Alternative analyses used average SV as the dependent variable. In men, the multiple R increased from 0.31 to 0.39 because of stronger associations with FFM ({beta}=0.286), adipose mass ({beta}=0.148), and absence of diabetes ({beta}=-0.138) (all P<0.001) but not age or systolic pressure. In women, the multiple R also increased (0.44 versus 0.41), principally because of stronger association with FFM ({beta}=0.285), with smaller increases in associations with adipose mass ({beta}=0.198), systolic pressure ({beta}=0.092), and absence of diabetes ({beta}=-0.073) but not age. When women and men were considered together, the multiple R increased slightly (from 0.39 and 0.44 in the 2 sexes to 0.48), with average SV most strongly associated with higher FFM ({beta}=0.416), followed by higher adipose mass ({beta}=0.181) and systolic pressure ({beta}=0.083) and absence of diabetes ({beta}=-0.107) (all P<0.001). In further analysis considering major cardioactive medications, SV was independently related (R=0.51) to FFM ({beta}=0.419), adipose mass ({beta}=0.219), absence of diabetes ({beta}=0.094), higher systolic pressure ({beta}=0.087) (all P<0.001), and use of digoxin ({beta}=0.061, P=0.002) and calcium blockers ({beta}=0.060, P=0.003) but not sex, age, or use of diuretics, ACE inhibitors, or {beta}-blockers.

Sex-specific regression analyses to identify independent correlates of CO are summarized in Table 5Down.
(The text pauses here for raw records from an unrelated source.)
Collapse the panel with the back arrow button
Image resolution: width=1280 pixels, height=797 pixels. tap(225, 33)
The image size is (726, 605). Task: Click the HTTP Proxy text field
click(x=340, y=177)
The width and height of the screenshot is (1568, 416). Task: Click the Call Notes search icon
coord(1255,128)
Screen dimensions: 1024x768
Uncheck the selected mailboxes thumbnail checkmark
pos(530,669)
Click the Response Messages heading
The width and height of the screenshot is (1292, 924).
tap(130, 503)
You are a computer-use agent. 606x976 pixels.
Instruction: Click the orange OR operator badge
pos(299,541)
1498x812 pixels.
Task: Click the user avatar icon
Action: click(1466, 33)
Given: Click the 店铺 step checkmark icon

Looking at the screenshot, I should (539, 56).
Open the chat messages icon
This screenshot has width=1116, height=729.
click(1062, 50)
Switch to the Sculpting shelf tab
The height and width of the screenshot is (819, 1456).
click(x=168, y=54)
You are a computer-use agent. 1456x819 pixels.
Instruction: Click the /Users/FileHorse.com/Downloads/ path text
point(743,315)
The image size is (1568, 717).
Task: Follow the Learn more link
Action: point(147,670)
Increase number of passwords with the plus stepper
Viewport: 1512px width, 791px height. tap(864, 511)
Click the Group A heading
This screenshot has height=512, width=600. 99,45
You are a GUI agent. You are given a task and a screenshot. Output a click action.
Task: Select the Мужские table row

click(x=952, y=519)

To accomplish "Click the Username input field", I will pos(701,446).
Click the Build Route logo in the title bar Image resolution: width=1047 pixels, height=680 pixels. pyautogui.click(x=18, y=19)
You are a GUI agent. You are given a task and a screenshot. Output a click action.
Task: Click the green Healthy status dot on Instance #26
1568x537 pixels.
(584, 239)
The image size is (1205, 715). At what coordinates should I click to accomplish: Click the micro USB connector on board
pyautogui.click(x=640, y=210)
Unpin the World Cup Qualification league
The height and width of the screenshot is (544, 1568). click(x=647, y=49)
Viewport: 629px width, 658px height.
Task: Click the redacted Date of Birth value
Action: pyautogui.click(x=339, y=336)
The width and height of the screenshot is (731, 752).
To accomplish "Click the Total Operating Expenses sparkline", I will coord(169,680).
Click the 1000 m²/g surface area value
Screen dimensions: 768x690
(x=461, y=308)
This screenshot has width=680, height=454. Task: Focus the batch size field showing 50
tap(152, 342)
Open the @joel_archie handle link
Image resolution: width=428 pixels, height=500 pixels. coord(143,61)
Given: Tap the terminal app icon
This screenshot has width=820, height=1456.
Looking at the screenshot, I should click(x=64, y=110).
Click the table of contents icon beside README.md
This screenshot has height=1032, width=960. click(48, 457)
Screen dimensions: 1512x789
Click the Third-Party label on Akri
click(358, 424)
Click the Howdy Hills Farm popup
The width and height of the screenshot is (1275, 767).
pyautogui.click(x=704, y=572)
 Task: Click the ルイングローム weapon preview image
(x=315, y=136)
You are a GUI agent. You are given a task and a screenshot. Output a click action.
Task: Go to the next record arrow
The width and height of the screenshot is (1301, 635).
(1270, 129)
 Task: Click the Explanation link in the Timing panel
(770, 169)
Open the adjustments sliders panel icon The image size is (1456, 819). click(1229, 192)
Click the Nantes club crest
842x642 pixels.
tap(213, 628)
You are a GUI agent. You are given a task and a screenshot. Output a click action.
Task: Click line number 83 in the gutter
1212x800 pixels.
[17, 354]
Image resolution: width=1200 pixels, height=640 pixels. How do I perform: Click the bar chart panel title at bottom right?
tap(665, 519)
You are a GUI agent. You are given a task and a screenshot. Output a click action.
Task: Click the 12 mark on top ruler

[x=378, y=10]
In both sexes, FFM was the strongest correlate of CO. Adipose mass was the second strongest correlate of CO in women but was not independently associated with it among men. In both sexes, systolic pressure was positively associated with CO, whereas age and diabetes were not. When the sexes were combined, CO was most strongly (R=0.39) associated with FFM ({beta}=0.304), followed by adipose mass ({beta}=0.159) and systolic pressure ({beta}=0.092, all P<0.001) but not age, diabetes, or sex.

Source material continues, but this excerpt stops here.